Business and Economy

Urgent action needed to stop child labor in Africa as COVID-19 pushes more children into work

Urgent action is needed to address child labour in Africa’s agriculture sector, participants heard at a regional conference hosted by the Food and Agriculture Organization of the United Nations (FAO) held today.

Latest estimates show there are more children in child labour in Sub-Saharan Africa (86.6 million) than in the rest of the world combined, and the vast majority, four out of every five children, are engaged in child labour within the agriculture sector. Root causes include household poverty, limited access to quality education, inadequate labour-saving technologies, and traditional attitudes towards children’s participation in agriculture.

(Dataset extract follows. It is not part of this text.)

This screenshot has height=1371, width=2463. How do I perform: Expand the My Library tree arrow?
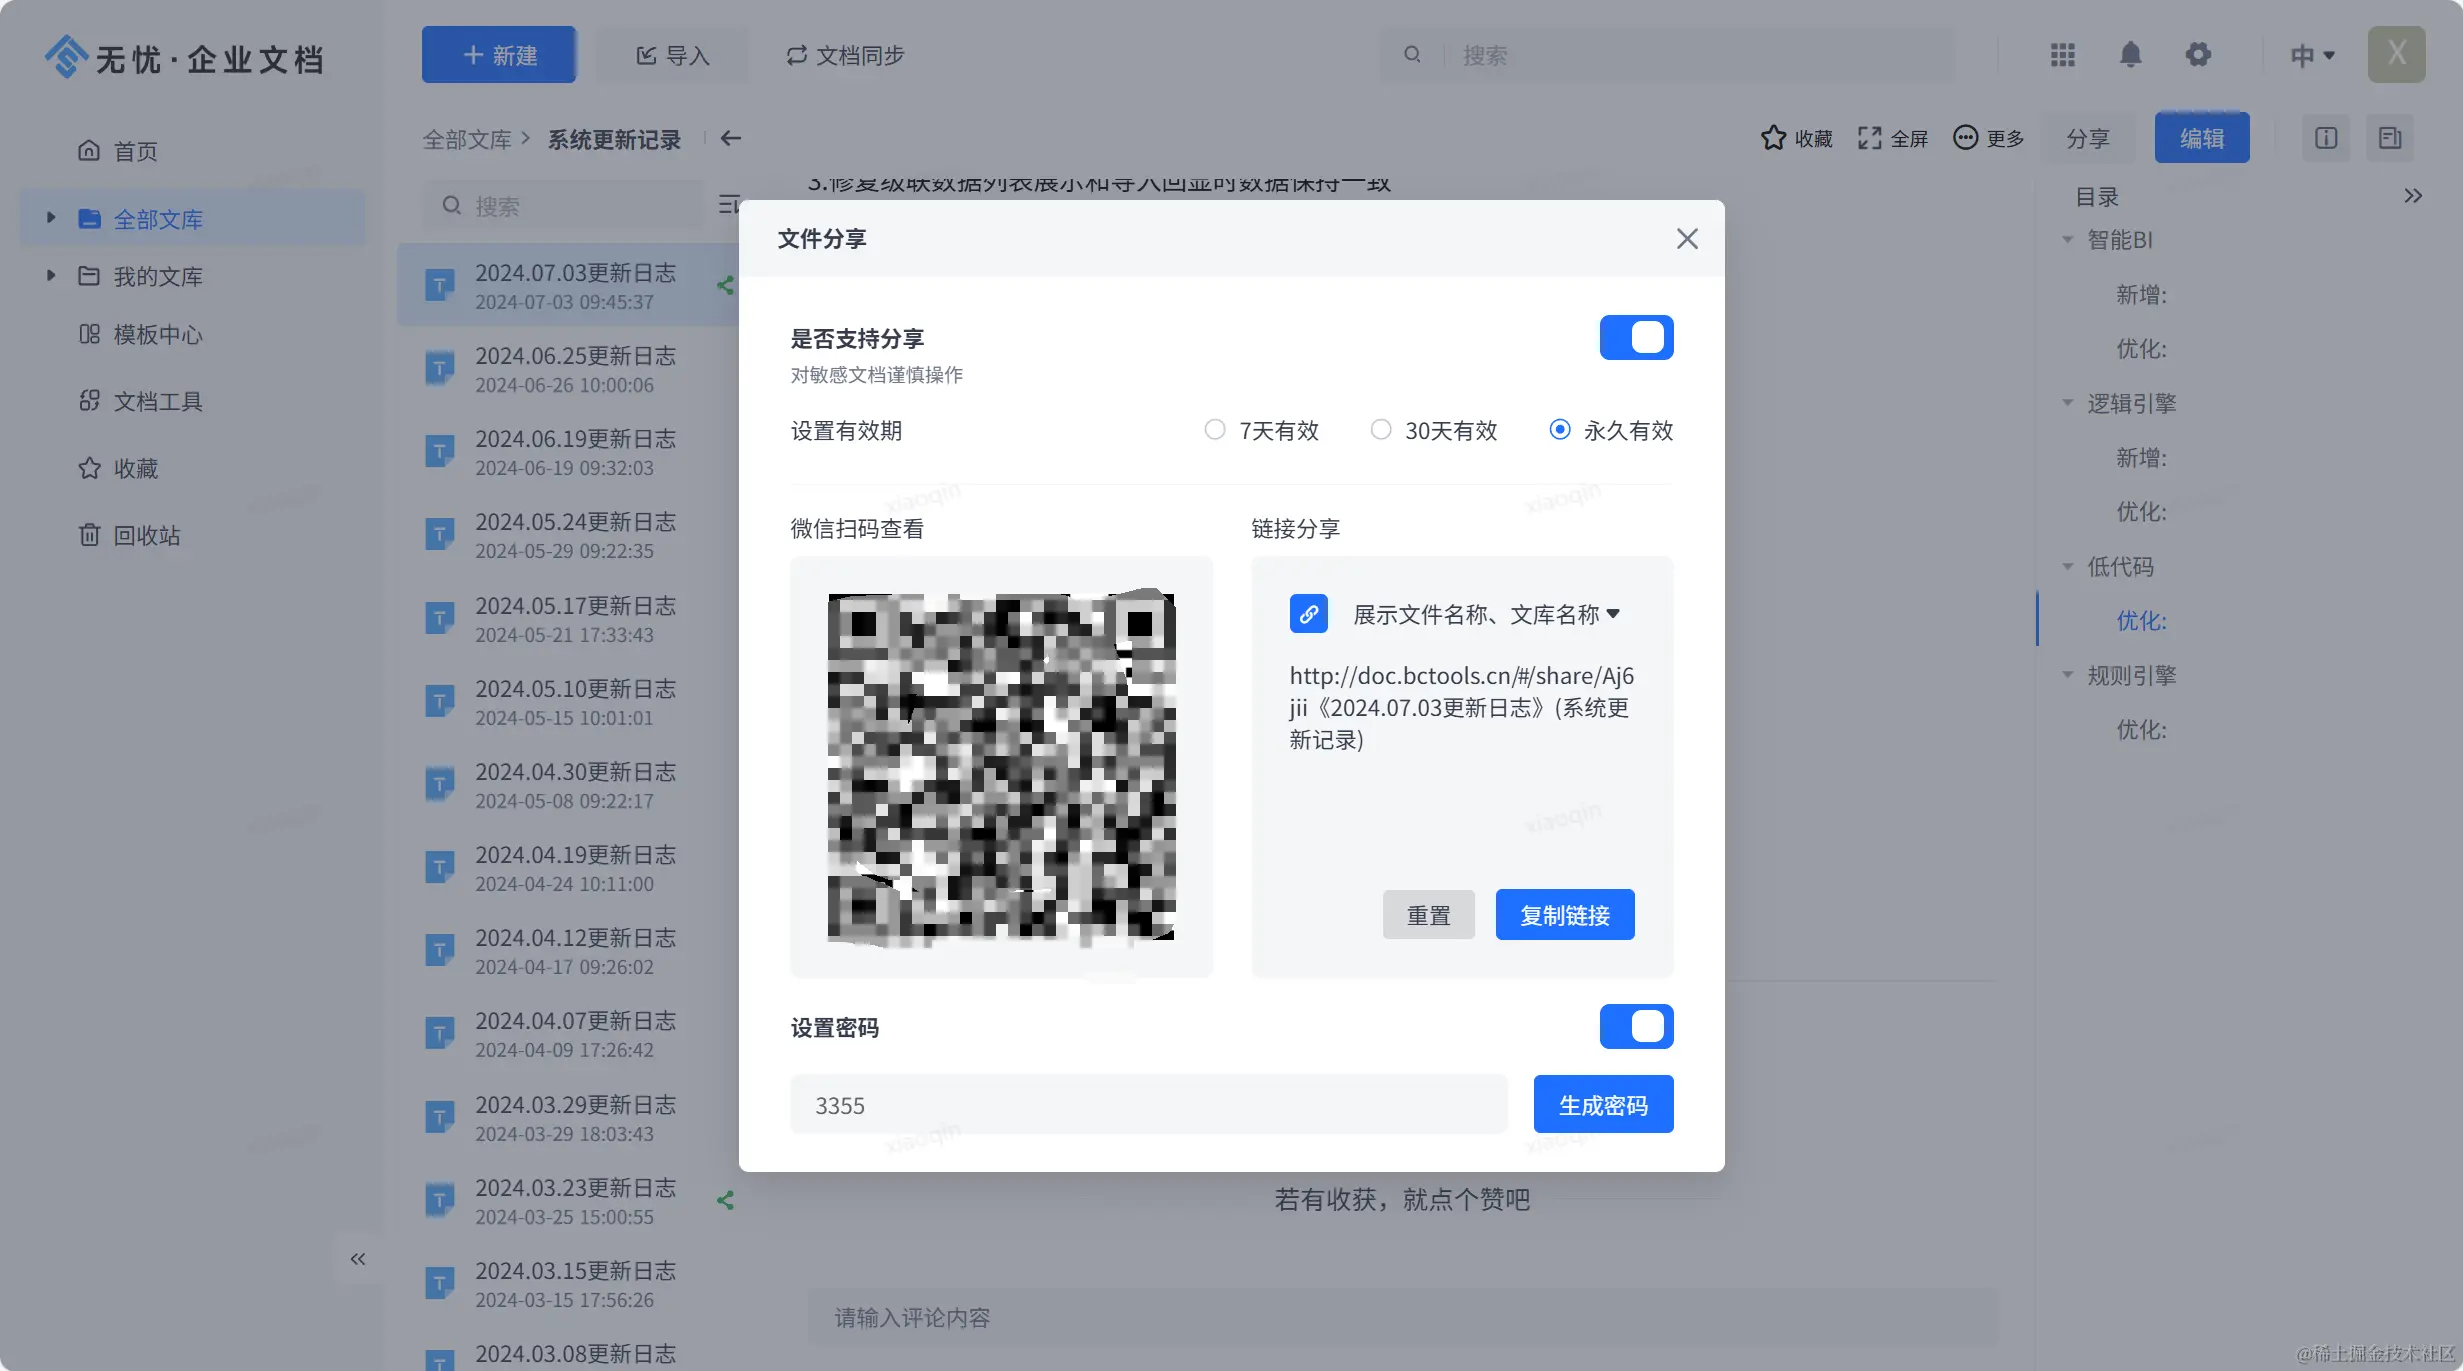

“We need zero child labour in agriculture to achieve zero hunger, and we need to act now,” said FAO Assistant Director-General and Regional Representative for Africa Abebe Haile-Gabriel in his opening remarks at today’s event. He noted that “climate change, inequality and poverty continue to pose challenges to rural livelihoods where child labour is often used as a negative coping mechanism,” and urged greater leadership from agricultural stakeholders across Africa to accelerate action.

“There is no justification whatsoever for having millions of African children in child labour,” said Cynthia Samuel-Olonjuwon, ILO Assistant Director-General and Regional Director for Africa. “It is unacceptable that this number is likely to go up due to COVID-19. It is untenable that half of these children are in hazardous work that puts their safety, health and sometimes their lives at risk. It is indefensible that almost a third of them don’t go to school. Child labour is a grave problem that requires us to take drastic action,” she said.

The event, hosted by FAO’s Regional Office for Africa, brought together stakeholders from across the continent to engage on fast-tracking solutions to ending child labour in agriculture in Africa. Participants included technical experts, government representatives, financial institutions, farmers’ groups and labour organizations. Today’s event is part of a series of regional events around the world ahead of FAO’s high-level Global Solutions Forum: Acting Together to End Child Labour in Agriculture, in November.

The problem

Child labour in agriculture harms children, damages the agriculture sector and perpetuates rural poverty.  It is defined as work that is inappropriate for a child’s age, affects their education, or is likely to harm their health and safety. Much of the work children carry out in agriculture is unpaid and takes place within the family unit. It could include carrying very heavy loads, coming into contact with hazardous pesticides and other chemicals, or working extremely long hours.

Globally, there are 160 million children in child labour. The International Labour Organization and UNICEF estimate that the economic impacts of COVID-19 may drive millions more children around the world into work.

Through the Sustainable Development Goals (Target 8.7), countries have committed to ending child labour in all its forms by 2025, but progress is not on track to meet this target. Eradicating child labour globally will not be achieved without a breakthrough in Sub-Saharan Africa, and particularly in agriculture.

What can be done?

Recommendations discussed at today’s event include supporting decent livelihoods for smallholder farmers such as through social protection, stronger and better organized producers’ groups, integrating child labour prevention into the design of investment programmes for agriculture and rural development, and introducing labour-saving technologies.

Among those at today’s event reaffirming their pledge for greater action was Godfrey Bahiigwa, the Director of Agriculture and Rural Development at the African Union Commission.

“The African Union is committed to accelerating the achievement of SDG 8.7 and reducing child labour in Africa, and using its political and convening capacities to drive greater coordination of implementation efforts across the continent,” he said.

Taking action to end child labour

Through the Framework on Ending Child Labour in Agriculture, FAO works with agricultural stakeholders and rural communities to improve livelihoods and promote good and safe agricultural practices so that families can afford to send their children to school, rather than to work. FAO also works with national governments to advocate for policy and program changes to end child labour. 

The European Union has co-funded a multi-year, multi-country FAO project to support cotton farmers to expand their livelihoods and send their children to school instead of to cotton fields. The CLEAR Cotton Project is implemented by ILO in collaboration with FAO in Burkina Faso, Mali and Pakistan.

In Uganda, teenagers at risk of falling into labour instead attend Junior Farmer Field Schools, or ‘schools without walls’, where they learn relevant skills including innovative agricultural practices.

2021 is the International Year for the Elimination of Child Labour which aims to drive progress at local, national and international levels.